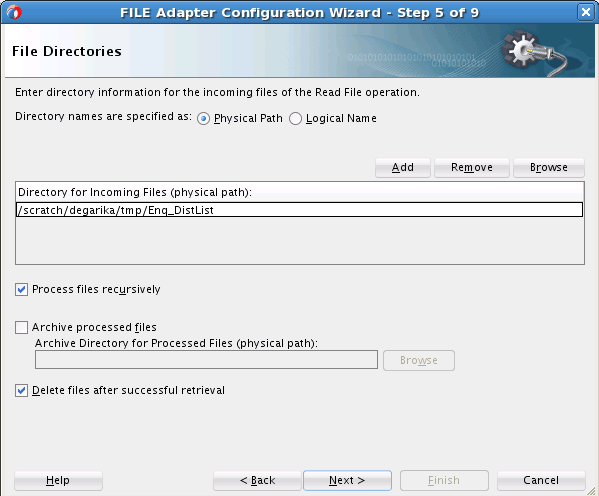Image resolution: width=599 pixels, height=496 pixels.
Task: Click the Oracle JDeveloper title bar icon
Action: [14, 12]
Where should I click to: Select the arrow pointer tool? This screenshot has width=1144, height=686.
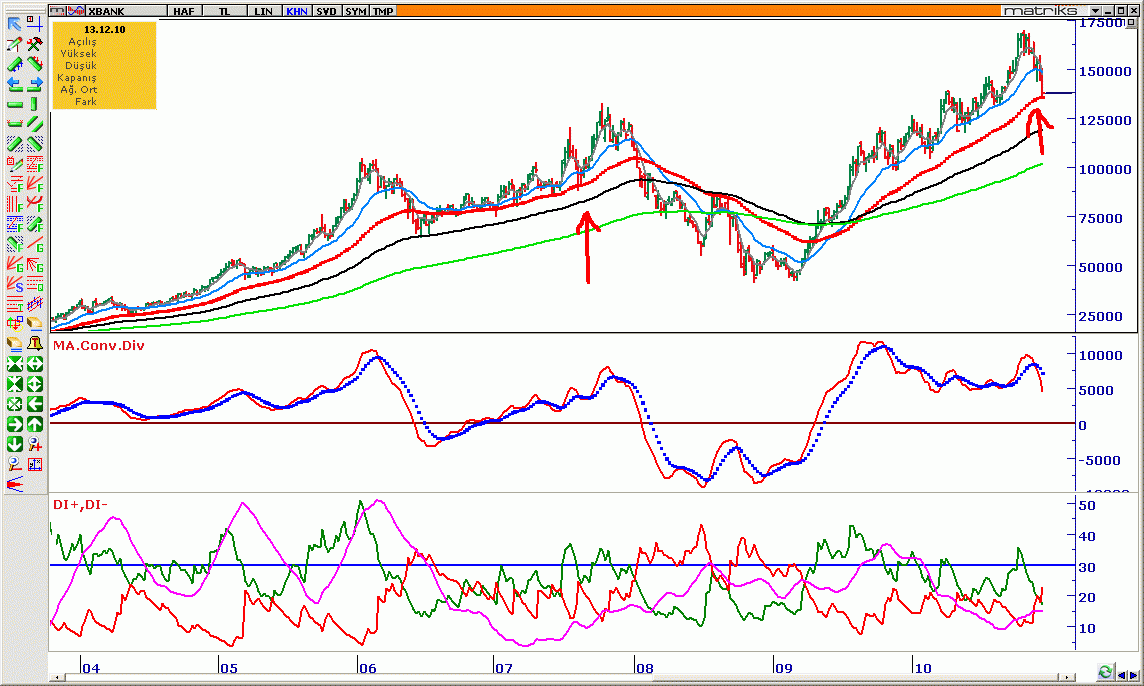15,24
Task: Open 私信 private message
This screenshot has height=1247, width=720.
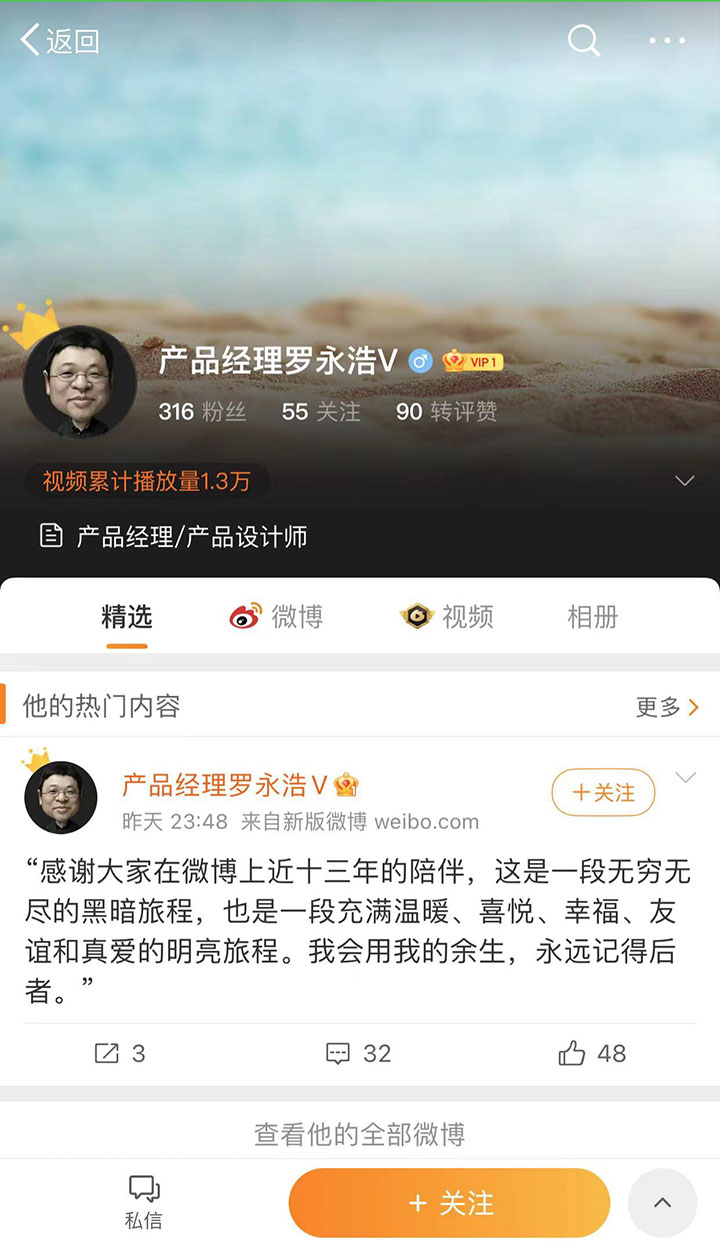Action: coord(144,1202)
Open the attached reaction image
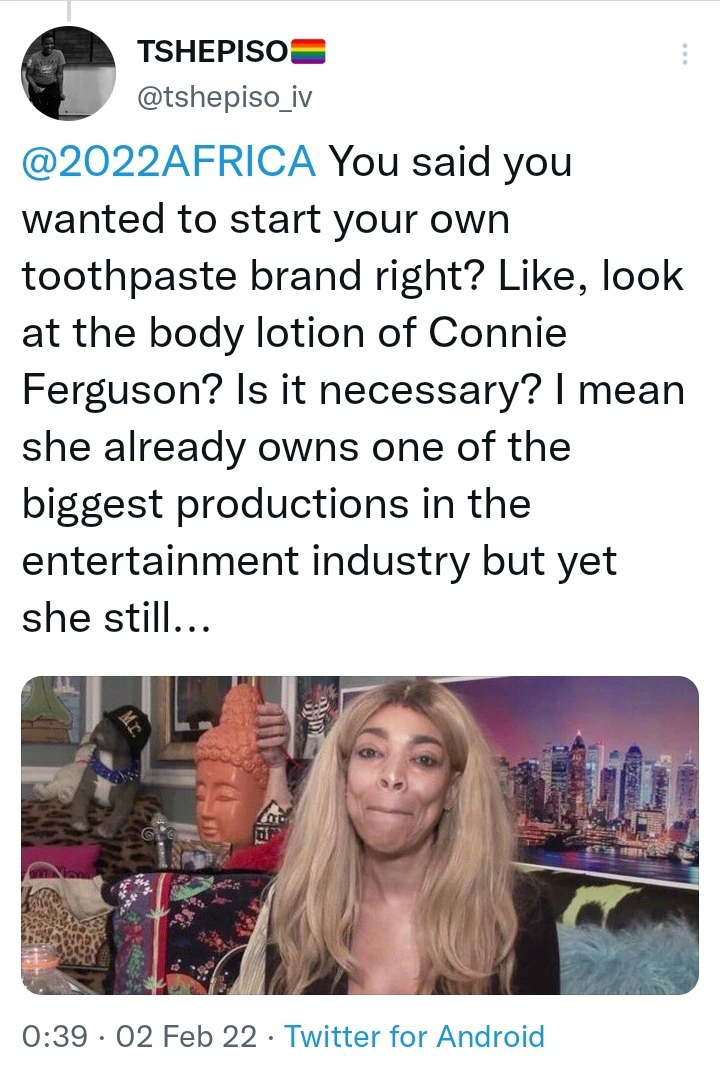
---
→ **The problem**
Beginning with the line that contains "This screenshot has height=1247, width=720.", output each line of the material above through the last one exactly as it stands. Do not include the pictures.

→ **Answer for the task**
This screenshot has height=1247, width=720.
Action: coord(144,1202)
Open the attached reaction image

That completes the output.